● EXERCISE: Of the entries below, return exactly those lines that fall between the one containing "Task: Click info" and the one containing "You are a computer-use agent. Screen", the two end lines included.

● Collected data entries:
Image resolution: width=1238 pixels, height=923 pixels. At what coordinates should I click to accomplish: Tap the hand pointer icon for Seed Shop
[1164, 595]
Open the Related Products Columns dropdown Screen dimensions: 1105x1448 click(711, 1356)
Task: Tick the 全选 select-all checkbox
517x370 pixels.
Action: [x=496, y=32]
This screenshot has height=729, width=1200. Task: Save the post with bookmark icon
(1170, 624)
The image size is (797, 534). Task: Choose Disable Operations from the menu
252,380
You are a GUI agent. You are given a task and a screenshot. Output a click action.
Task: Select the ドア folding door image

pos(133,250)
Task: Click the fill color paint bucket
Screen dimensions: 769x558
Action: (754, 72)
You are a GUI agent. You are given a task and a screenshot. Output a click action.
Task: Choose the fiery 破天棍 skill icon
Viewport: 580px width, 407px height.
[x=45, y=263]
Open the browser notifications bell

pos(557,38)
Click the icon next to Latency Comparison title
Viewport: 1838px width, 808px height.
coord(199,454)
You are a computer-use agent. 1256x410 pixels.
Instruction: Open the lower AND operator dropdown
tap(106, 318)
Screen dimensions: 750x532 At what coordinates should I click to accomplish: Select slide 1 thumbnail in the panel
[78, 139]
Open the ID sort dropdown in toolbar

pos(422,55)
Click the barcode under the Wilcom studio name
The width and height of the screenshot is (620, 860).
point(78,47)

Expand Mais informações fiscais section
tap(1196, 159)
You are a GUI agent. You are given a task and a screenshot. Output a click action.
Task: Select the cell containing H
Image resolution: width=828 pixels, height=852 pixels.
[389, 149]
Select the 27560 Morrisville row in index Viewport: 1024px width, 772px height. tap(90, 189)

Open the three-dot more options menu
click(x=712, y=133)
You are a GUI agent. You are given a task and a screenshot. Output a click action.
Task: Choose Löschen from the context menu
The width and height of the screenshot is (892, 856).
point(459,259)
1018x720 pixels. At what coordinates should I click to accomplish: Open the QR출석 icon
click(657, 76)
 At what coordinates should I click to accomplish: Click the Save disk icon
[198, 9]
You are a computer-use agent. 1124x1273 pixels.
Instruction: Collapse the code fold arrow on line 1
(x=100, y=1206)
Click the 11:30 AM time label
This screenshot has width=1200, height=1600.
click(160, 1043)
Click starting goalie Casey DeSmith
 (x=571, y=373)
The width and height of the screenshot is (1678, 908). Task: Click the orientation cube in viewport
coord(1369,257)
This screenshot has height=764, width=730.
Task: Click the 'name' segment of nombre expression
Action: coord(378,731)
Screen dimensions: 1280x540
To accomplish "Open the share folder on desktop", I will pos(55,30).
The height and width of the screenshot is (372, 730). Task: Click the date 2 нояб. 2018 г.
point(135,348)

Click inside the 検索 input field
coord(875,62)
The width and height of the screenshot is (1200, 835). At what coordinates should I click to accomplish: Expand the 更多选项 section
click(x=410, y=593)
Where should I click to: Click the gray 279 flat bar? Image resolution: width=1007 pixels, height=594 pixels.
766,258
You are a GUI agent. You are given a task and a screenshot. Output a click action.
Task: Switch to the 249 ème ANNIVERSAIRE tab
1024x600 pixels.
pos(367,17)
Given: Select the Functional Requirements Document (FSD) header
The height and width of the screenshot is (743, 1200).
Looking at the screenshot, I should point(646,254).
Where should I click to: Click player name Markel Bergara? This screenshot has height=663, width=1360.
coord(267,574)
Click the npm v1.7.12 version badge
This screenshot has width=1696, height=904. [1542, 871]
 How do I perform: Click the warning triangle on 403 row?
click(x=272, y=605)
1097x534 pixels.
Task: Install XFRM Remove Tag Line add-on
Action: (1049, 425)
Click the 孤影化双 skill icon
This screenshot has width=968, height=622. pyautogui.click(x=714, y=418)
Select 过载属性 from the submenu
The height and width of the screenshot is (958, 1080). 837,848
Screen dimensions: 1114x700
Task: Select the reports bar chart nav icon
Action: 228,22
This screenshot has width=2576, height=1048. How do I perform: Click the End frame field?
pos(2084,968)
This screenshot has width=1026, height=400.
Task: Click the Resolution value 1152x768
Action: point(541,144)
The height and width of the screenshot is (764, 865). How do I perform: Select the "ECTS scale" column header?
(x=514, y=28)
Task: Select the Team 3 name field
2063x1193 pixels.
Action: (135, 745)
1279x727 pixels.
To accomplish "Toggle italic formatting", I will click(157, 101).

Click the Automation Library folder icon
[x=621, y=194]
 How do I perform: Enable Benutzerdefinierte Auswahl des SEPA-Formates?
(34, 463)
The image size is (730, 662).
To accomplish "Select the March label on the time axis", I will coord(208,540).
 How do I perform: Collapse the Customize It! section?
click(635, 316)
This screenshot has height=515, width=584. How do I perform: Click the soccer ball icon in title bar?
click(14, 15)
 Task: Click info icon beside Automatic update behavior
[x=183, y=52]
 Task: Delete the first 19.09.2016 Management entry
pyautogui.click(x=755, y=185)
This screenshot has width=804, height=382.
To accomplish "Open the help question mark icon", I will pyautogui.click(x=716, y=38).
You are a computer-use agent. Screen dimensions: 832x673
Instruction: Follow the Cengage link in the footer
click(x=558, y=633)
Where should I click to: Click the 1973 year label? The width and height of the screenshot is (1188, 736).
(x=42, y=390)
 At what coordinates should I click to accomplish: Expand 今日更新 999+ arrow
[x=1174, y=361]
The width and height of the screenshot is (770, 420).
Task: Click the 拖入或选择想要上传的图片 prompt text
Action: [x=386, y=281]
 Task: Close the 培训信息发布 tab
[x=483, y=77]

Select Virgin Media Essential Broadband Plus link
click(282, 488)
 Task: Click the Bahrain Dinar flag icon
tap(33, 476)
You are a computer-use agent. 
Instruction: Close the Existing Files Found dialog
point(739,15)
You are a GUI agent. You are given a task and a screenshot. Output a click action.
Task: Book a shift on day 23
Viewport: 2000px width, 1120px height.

● RESULT FOR THIS TASK:
 Task: Click info icon beside Automatic update behavior
[x=183, y=52]
 Task: Delete the first 19.09.2016 Management entry
pyautogui.click(x=755, y=185)
This screenshot has width=804, height=382.
To accomplish "Open the help question mark icon", I will pyautogui.click(x=716, y=38).
You are a computer-use agent. Screen dimensions: 832x673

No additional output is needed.